New aid reaches students

About 800 students, making up 15 percent of undergraduates, have qualified for Yale’s new financial aid policy, an initiative on which the University has spent about $3 million.

Roughly the same number of students in each class benefited from the initiative, which was unveiled last spring, Director of Financial Aid Caesar Storlazzi said. Under the new policy, students from families earning under $45,000 pay a zero parent contribution, while students from families earning between $45,000 and $60,000 pay a reduced parent contribution.

The University is currently analyzing figures on how many students from families earning under $60,000 applied to Yale for the Class of 2009 in order in order to gauge how well Yale’s policy attracted a socioeconomically diverse freshmen class, Yale College Dean Peter Salovey said.

“I think we are very interested in seeing more students from across the income spectrum come to Yale and see Yale as accessible to them,” Salovey said.

The new financial aid package did not draw a higher percentage of low-income freshmen to apply to Yale than in previous years, Stolazzi said, because the changes were made after the Class of 2009 had already applied. And while the percentage of students who accepted admission to Yale this year was one of the highest it has ever been, the University’s new financial aid policy did not play a significant role in increasing the yield rate.

But the University does expect to see an increase in the number of students who qualify for the new policy next year after the Admissions Office launches its new Student Ambassador program, Storlazzi said.

“I think it will be interesting to look at the different between the Class of 2009 and the Class of 2010,” he said. “I think we will see a difference and should see a difference in the composition of the class.”
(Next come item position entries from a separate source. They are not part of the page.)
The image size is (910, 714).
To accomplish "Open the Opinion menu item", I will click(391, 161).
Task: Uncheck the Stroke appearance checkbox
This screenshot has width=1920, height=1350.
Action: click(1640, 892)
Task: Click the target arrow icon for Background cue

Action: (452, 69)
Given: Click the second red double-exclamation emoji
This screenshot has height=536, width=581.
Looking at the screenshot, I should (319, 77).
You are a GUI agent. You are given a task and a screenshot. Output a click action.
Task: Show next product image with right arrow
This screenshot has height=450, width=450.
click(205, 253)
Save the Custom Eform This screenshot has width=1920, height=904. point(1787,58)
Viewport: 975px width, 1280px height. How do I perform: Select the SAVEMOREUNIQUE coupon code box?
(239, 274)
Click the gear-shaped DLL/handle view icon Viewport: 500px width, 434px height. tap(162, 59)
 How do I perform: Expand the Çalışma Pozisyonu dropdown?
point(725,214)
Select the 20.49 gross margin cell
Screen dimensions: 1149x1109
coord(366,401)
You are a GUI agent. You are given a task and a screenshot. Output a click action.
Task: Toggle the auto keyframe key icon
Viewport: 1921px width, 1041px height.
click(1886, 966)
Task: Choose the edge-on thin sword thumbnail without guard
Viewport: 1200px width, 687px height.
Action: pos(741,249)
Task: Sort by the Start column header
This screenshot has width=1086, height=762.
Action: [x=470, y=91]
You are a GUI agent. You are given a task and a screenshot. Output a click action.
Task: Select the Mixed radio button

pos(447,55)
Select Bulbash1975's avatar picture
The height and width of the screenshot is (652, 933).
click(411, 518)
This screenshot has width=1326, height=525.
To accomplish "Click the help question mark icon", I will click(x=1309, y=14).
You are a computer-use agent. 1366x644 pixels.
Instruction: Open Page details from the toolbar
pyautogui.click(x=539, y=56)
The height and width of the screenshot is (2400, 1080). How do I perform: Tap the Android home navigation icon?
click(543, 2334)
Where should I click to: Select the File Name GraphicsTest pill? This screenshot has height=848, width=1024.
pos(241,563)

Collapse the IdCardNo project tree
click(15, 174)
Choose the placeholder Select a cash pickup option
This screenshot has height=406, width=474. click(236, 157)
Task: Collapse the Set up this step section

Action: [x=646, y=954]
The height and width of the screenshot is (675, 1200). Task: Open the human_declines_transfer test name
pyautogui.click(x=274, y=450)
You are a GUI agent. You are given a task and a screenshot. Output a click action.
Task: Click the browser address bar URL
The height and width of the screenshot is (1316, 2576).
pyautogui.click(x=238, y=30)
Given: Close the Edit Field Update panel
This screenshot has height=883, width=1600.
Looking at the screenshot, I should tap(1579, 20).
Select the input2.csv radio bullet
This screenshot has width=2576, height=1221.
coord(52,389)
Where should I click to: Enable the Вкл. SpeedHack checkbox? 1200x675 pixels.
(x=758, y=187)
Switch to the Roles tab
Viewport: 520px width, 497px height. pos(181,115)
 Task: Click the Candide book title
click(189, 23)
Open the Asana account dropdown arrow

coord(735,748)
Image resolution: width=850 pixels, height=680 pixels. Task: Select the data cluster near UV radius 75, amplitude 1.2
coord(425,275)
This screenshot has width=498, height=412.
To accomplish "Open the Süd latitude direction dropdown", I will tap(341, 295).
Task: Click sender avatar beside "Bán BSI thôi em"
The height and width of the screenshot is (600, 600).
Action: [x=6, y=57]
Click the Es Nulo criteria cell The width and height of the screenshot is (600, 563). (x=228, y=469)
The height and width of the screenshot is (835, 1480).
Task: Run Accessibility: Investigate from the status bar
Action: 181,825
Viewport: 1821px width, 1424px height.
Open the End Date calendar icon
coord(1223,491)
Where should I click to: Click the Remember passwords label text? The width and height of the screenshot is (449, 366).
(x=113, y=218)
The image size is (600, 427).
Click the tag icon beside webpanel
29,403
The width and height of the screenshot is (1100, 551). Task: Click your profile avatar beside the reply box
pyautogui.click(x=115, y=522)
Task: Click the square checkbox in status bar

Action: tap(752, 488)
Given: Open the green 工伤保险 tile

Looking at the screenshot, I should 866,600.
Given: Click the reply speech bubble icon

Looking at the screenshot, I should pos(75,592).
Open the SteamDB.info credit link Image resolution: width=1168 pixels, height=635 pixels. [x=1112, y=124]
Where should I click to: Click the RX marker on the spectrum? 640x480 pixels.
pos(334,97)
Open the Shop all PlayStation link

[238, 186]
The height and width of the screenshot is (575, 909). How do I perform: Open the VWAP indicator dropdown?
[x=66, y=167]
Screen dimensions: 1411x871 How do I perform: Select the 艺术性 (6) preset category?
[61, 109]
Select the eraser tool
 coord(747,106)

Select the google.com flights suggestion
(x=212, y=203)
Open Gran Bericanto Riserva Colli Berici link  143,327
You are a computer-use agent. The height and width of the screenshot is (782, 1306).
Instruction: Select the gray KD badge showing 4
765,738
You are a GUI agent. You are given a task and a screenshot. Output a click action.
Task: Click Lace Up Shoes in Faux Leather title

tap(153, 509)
When Harvard implemented a similar change in its financial aid policy in 2004, about 15 percent of the freshmen at the college qualified for the new policy, according to Harvard Director of Financial Aid Sally Donahue. This year, about 18 percent of students in the Class of 2009 were eligible for the policy, Donahue said, adding that the initiative costs Harvard about $2 million annually.

Like Harvard, the percentage of students who qualified for the new policy at Yale will likely increase next year after more students hear about the new policy, said David Hawkins, the director of public policy for the National Association of College Admissions Counseling.

“It sounds like there’s some comparable numbers there and it’s encouraging,” Hawkins said. “It’s healthy that it’s 15 percent, given that it’s very early on in the process of this. I have no doubt that number will go up given increased publicity of this program.”

Hawkins said it is important to know how many students who qualified for the program this year fall in the under $45,000 category and how many fall in the $45,000 to $60,000 category because it is the former group of students which Yale needs to focus on targeting, given that students whose parents make between $45,000 and $60,000 fall into the middle class category in some states. Storlazzi said the number of students falling under each income level category will not be released by the University.

“In the interest of evaluating the policy, I think it would be important for not just the administrators but everyone involved … to know how well the policy is working and who is receiving the benefits,” Hawkins said.